Every community suffers to some extent with drug abuse problems. It transcends economics, geography and race and cuts across demographic lines.
Yet the depth of Barrow’s drug and alcohol abuse problem appears to be deeper than average. Too much of the community’s culture is being shaped by substance abuse and efforts to change that have been sporadic and uncoordinated. Too many people seem to think the problem is something only law enforcement or the courts should deal with. But Barrow’s drug and substance abuse are much larger than what law enforcement and the judicial system can tackle alone. They need the community’s help.
There are no easy answers to changing the drug abuse problem, but some new efforts should be made. Drug abuse has gotten so large that not only does it create problems in the schools as discussed last week, but it is also eroding the community’s workforce and undermining its overall culture. Too many Barrow Countians couldn’t pass a drug test even if jobs were available.
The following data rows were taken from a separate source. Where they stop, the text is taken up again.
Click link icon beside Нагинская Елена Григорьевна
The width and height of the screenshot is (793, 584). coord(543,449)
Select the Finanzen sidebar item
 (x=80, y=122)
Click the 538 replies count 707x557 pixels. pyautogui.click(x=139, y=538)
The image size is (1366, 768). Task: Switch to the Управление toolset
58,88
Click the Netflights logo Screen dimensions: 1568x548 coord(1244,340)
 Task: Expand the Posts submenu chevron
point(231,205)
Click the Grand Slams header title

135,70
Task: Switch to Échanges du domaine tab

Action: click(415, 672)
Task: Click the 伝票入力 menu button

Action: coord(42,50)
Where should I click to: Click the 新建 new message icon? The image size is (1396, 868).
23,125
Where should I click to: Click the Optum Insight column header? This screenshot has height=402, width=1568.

Barrow County can no longer accept the current level of substance and drug abuse as being “just the way it is.” The community’s civic culture, including its churches, chamber and other volunteer organizations, will have to get more directly involved with the schools and judicial system in making this issue a community priority.
Drug and alcohol abuse are slowly eating away at the cultural fabric in Barrow County. If that trend isn’t dealt with soon, it will come to define this community in ways that will not be good for the future. The time to fight back is now.
*****
The current fight in Washington D.C. over budget cuts is one of the most disingenuous displays of public policy rhetoric I’ve ever seen. President Obama, whose administration created the sequester idea, is now bashing his political opponents and blaming them for what he claims will be a massive negative impact on the nation.
At least a few people aren’t buying his political snake oil. A small two percent cut in some areas of federal spending will not shut the government down.
Of course, the president and his liberal followers will try to make the cuts hurt as much as possible. Shrinking government is not in their playbook. President Obama wants the U.S. to adopt a European-style social government and to expand the welfare state, not cut the size of government.
But the president’s message has become so shrill, that even some of his moderate supporters are starting to question him. He got his tax hike in January, yet now he says he wants another tax hike and zero spending cuts?
For their part, conservatives in Washington are in disarray and have no strong spokesman who can articulate a different view. GOP leaders in Congress are useless as opposition party spokesmen.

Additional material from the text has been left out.